A generic model does not depend on vendors or implementations. Nesting technologies, making more and more software defined and thus continuously sophisticating far reaching automation, maybe at some point AI based, does not require to reinvent the wheel. The rules must be stable and clear. The aim is to create a simplified but coherent view on the relevant pieces:
The specific degree of reuse between of «share all» and «share nothing» eg. fully dedicated is motivated by an economic point of view, while legal and regulatory compliance must be followed. Sharing of capacities such as compute, network and storage and far-reaching automation do also represent a technical and organizational challange.
There is no need to reinvent the wheel on every new technology arising. Usually contradictions are indicating a redefinition of something existent, thus representing just an implementation detail.

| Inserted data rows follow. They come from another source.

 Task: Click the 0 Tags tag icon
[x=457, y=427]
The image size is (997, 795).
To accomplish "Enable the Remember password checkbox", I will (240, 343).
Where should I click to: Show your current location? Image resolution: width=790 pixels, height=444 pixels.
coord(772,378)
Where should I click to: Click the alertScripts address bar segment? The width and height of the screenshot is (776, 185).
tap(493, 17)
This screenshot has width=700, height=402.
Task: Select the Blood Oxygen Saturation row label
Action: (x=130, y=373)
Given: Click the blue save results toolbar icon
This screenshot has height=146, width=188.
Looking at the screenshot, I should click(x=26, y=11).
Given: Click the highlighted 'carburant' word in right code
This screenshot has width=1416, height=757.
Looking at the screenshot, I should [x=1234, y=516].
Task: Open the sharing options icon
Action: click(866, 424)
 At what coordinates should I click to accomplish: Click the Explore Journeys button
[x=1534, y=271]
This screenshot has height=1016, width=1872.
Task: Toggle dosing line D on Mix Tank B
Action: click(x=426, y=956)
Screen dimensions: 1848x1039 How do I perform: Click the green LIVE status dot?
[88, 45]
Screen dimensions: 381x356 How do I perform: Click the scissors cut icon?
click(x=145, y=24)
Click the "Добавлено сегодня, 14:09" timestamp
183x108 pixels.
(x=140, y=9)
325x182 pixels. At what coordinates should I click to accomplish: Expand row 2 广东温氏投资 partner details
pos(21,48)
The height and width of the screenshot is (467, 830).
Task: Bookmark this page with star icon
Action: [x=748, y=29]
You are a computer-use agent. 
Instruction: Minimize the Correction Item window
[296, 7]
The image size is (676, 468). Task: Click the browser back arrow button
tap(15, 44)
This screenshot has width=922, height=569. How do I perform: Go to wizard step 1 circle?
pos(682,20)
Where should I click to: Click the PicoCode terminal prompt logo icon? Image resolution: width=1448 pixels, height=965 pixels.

The specific degree of segregation is depending on data-protection requirements but must also take into account the management perspective if anyway fully shared in case of SaaS offerings.
Sharing must be considered by fully taking into account all base ingredients like compute, network, storage and the management.
Reducing the specific degree of sharing does not necessairly increase the level of protection.
Security must be economical adequate, thus globally do encryption at some level as countermeasure of non quantified risks is probably not rationale.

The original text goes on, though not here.